- _What you should do_:
Extract each line below that contains the string "button", and copy those lines in full. Case counts.

- _Data supplied_:
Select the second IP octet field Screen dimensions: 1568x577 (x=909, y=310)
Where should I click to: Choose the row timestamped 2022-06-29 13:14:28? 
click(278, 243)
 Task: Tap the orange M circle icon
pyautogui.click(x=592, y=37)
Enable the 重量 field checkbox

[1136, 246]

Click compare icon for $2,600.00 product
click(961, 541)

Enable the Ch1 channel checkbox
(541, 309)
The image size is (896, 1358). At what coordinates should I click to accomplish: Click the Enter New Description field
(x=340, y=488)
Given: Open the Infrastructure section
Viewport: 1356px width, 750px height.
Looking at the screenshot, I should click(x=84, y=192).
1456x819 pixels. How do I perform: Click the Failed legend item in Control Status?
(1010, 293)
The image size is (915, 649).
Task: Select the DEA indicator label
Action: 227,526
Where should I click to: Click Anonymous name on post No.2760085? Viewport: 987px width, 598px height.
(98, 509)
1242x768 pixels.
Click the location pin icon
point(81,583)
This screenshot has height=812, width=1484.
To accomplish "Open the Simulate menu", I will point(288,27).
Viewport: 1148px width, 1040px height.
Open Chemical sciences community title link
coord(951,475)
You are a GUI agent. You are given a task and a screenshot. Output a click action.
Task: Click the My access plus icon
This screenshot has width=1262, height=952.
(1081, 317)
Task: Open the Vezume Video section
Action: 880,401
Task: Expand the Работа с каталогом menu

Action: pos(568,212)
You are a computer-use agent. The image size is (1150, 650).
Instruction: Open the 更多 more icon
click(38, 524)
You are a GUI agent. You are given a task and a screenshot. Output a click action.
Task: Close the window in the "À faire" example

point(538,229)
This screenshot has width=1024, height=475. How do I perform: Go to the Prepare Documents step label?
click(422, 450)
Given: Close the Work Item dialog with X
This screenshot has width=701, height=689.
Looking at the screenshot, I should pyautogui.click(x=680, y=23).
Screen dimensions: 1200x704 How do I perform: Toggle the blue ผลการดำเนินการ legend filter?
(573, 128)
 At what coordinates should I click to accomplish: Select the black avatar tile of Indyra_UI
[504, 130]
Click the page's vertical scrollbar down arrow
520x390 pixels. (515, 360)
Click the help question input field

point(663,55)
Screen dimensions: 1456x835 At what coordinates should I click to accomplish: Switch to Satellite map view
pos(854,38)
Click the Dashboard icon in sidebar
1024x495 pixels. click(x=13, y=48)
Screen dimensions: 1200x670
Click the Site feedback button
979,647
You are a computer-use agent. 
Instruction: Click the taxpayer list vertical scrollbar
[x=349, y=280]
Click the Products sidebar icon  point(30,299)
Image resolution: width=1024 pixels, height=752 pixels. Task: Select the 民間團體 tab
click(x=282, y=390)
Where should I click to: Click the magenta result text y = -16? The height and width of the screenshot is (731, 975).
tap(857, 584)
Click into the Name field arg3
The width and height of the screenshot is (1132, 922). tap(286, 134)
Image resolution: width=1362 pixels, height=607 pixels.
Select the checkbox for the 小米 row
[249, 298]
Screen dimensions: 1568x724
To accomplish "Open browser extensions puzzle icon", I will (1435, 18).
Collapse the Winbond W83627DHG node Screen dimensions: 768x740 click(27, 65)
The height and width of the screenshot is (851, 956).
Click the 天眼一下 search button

- _Solution to this exercise_:
Click the Site feedback button
Click the 天眼一下 search button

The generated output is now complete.